Starring Game of Thrones alumni Pedro Pascal (who will also be reprising his role in The Mandalorian on Disney+ in March) and Bella Ramsey (last seen in Amazon Prime’s Catherine Called Birdy), The Last of Us is largely set 20 years after a mass fungal infection kills vast swaths of the world or leaves them as violent hosts eager to spread the sickness to other people. Joel (Pascal), an ex-construction worker who has been hardened by the things he’s had to do to survive, is tasked with smuggling 14-year-old Ellie (Ramsey) to a rebel group who believe that her physiology holds the key to a vaccine.
Aside from some chilling cold opens and brief flashbacks, the show thus far hasn’t focused too much on the world falling apart, but on the re-building: in Boston, where Joel and Ellie start their journey, there are communities living in a quarantine zone which is tightly controlled by the authoritarian Federal Disaster Response Agency, or FEDRA. People have been assigned jobs and apartments – but the jobs include burning the bodies of the infected, and the apartments often shake with the impact of terrorist attacks from rebels opposing FEDRA.
There’s no shortage of zombie dystopian stories on TV, which is probably thanks to The Walking Dead. When it premiered in 2010, it was expected by some to be a niche program that would only attract fans of the original comic. By its third season, the series was attracting the highest ratings of any show on cable television.

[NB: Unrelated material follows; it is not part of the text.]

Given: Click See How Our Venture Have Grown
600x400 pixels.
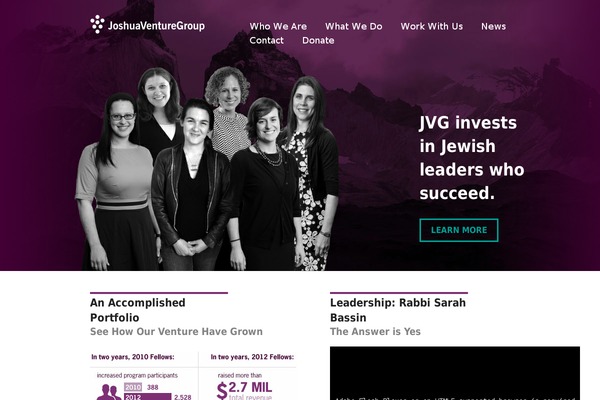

It’s also spawned three spin-offs (and counting) and has been running for 11 seasons. (If you’re in the mood for another sprawling series, try Netflix’s Kingdom – a South Korean period horror where a zombie epidemic is sweeping through medieval cities.)
The Walking Dead proved that zombies were no longer niche.Credit:Josh Stringer/AMC
For some, the subject matter of The Last of Us may still hit too close to home – think casual radio chat about mysterious viruses proliferating overseas, images of empty supermarkets and sombre scientists saying the word “virus” again and again on TV. It’s funny how even in fantastical shows, previously well-worn tropes now have an extra sting.
There are some scenes in The Last of Us that have that video game vibe about them – moments where the characters have to make it past a zombie-infested building which have the feeling of moving from one level to the next. But there’s also moments of intense vulnerability and tenderness.
This week’s episode Long Long Time stars Nick Offerman (Parks and Recreation) as Bill, a well-resourced survivalist who finds that the isolation of the pandemic is to his liking, and Murray Bartlett (The White Lotus) as Frank, a man alone and desperately looking for shelter. After the grit of the first two episodes, showing how everything fell apart and the mangled version of society that has remained, the third takes the same timeline and makes the apocalypse a sort of meet cute, celebrating the joy and domestic delight of companionship amid the backdrop of the end of the world.
It’s heartbreaking (if you don’t like crying in front of other people, watch it on a laptop with your head under the covers) but it’s unlike other apocalypse shows we’ve seen. The Last of Us isn’t just fixated on thrilling us with a jump scare, but seeks to celebrate the bonds that can be found in between the terror. Not much survives, but love can.
If that appeals to you, then I’d also suggest giving Station Eleven on Stan* a go. Based on Emily St. John Mandel’s 2014 book of the same name, the 2021 miniseries follows several interconnected people as they navigate a flu that collapses civilisation. That premise may feel too much like March 2020 for some tastes, but the story is overwhelmingly one of hope: how chaos can bring out the best in people, how art is essential when simply surviving is “insufficient”, and how love and connection are the base notes of humanity. Not bad for an apocalypse show.
The Last of Us is now streaming on Binge.
* Stan is owned by Nine, the owner of this masthead.